Он бросил шипучую таблетку в стакан, протянул мне несколько капсул и сказал:
— Выпей.
— Ты что, все это, — я указала на еду и таблетки, — купил мне?
— Даже и не надейся, — ухмыльнулся Федя. — Я поехал за продуктами и решил, что, пока я тебя не вылечу, выгнать тебя не удастся.
Я покорно выпила. Федя забрал стакан, дал мне едва теплую шаурму и сказал:
— Было так. Я тебя привез, переодел, уложил в кровать, помылся и тоже лег. Ты на меня набросилась с поцелуями, а я, заметь, мужественно сопротивлялся, потому что не был уверен, что ты хоть что-нибудь понимаешь. Ты кричала, что хочешь меня безумно, что я твой идеал, что ты вся протекла и что у меня такой большой…
Я уже чувствовала, что зря обо всем этом спросила и что ничем лестным для меня рассказ не кончится: дальше будет еще хуже и завершится моим решительным позором, но отступать было некуда.
— …и что я самый сексуальный мужчина на свете… Я сдался, как Москва французам, но, извини за подробности, как только я… гм-гм… вошел в тебя, ты заснула.

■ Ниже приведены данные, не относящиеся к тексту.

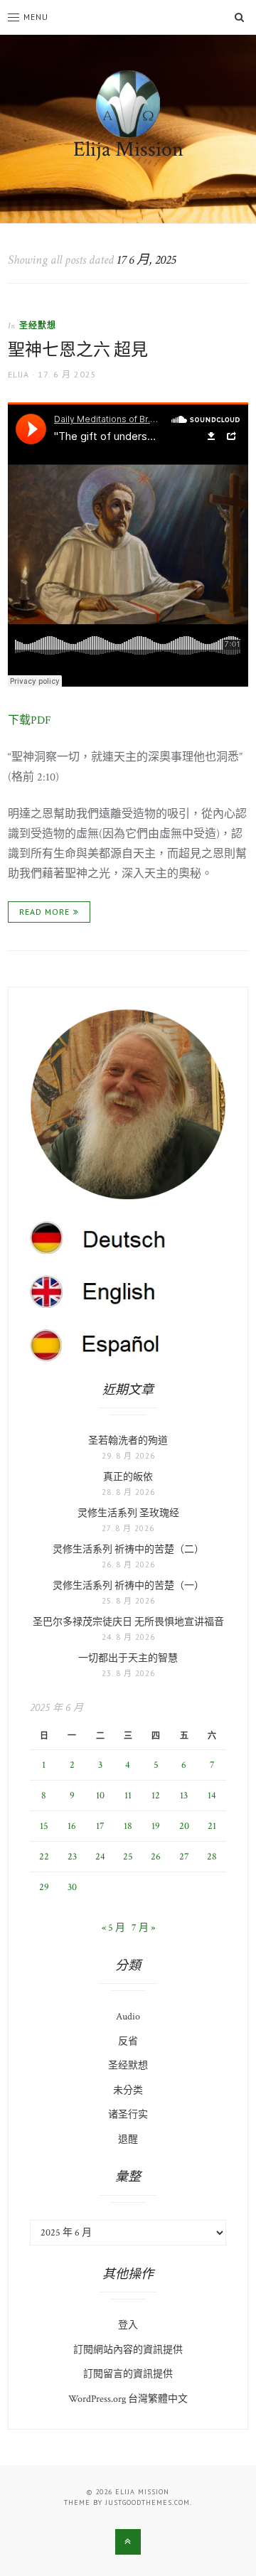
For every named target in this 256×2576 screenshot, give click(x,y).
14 (212, 1795)
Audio (128, 2016)
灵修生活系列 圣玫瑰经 (128, 1513)
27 (184, 1856)
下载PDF (29, 720)
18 (128, 1826)
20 (184, 1826)
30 (72, 1887)
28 (212, 1856)
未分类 (128, 2090)
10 (100, 1795)
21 (212, 1826)
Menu (35, 16)
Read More (44, 911)
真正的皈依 (128, 1477)
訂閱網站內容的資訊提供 (128, 2350)
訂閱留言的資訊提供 (128, 2374)
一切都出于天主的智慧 (128, 1658)
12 (155, 1795)
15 (44, 1826)
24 (100, 1856)
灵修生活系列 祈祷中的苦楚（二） (128, 1549)
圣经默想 (37, 325)
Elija (18, 374)
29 (44, 1887)
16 (72, 1826)
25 (128, 1856)
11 (128, 1795)
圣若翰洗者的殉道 (128, 1440)
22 (44, 1856)
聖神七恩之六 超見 (78, 350)
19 (155, 1826)
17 (100, 1826)
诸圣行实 (128, 2114)
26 (156, 1856)
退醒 (128, 2139)
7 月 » (143, 1927)
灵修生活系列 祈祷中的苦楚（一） (128, 1585)
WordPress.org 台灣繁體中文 (128, 2399)
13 (184, 1795)
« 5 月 (113, 1927)
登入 (128, 2325)
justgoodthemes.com (147, 2502)
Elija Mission (128, 149)
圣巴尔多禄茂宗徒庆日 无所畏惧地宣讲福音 (128, 1622)
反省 (128, 2041)
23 (72, 1856)
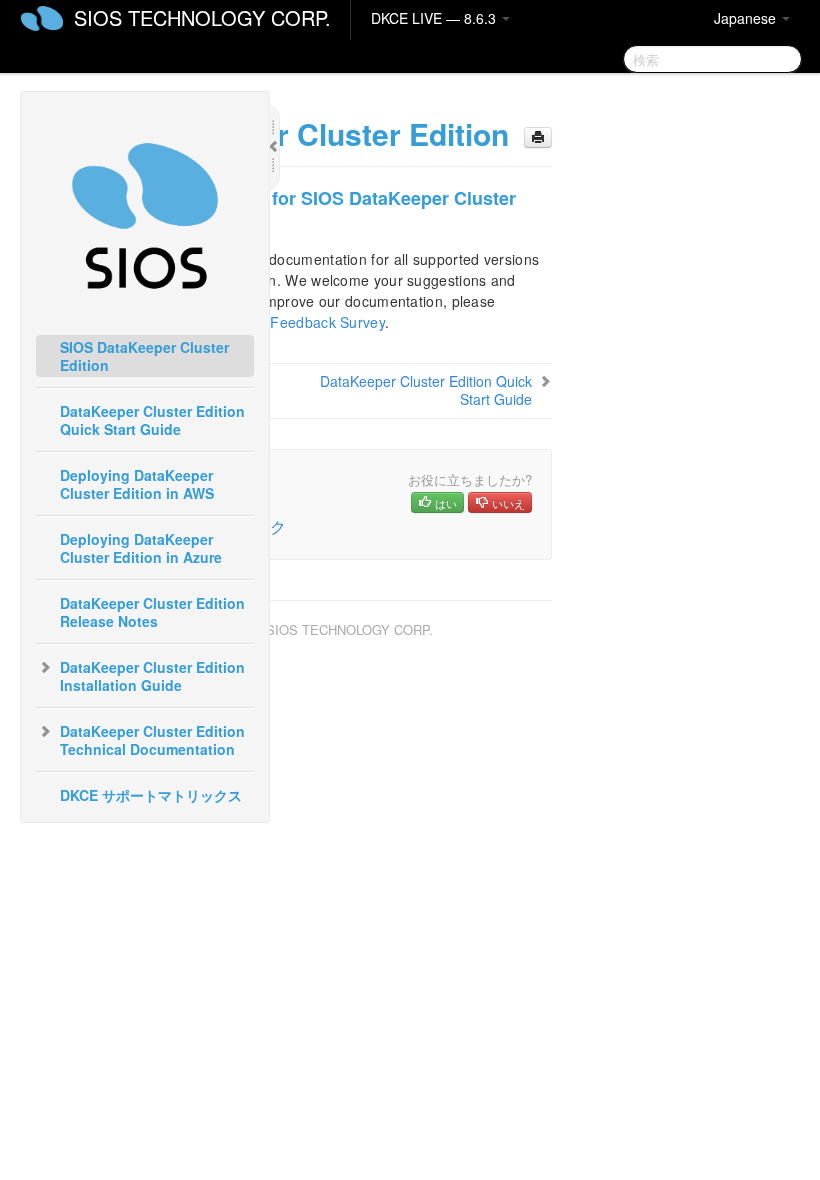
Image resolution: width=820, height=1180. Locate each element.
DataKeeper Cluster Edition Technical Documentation (152, 740)
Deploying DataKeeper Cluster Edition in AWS (137, 484)
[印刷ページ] (538, 137)
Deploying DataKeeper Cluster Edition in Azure (141, 548)
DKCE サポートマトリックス (151, 795)
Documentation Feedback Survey (275, 322)
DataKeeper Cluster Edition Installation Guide (152, 676)
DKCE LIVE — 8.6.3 (435, 18)
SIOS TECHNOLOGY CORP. (202, 17)
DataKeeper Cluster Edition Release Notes (152, 612)
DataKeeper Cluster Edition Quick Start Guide (152, 420)
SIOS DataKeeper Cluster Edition (144, 356)
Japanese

И захрапела.
— А ты? — проскрипела я.
— Я закурил, вспомнил, как мне на ширинку опрокинулся стакан с кипятком, и тоже заснул. Хотя у меня был порыв воспользоваться обстановкой, но ты так громко храпела, что я не смог.
Я представила, как я, пьяная в коромысло, изображаю из себя победительницу межпланетного турнира «Секс 3000», как я ему рычу о необузданных желаниях и надуваю губы, разыгрывая сцену из «Основного инстинкта», и мне стало безумно смешно.
— Слушай, а как же мы все-таки познакомились? — спросила я, широко улыбаясь.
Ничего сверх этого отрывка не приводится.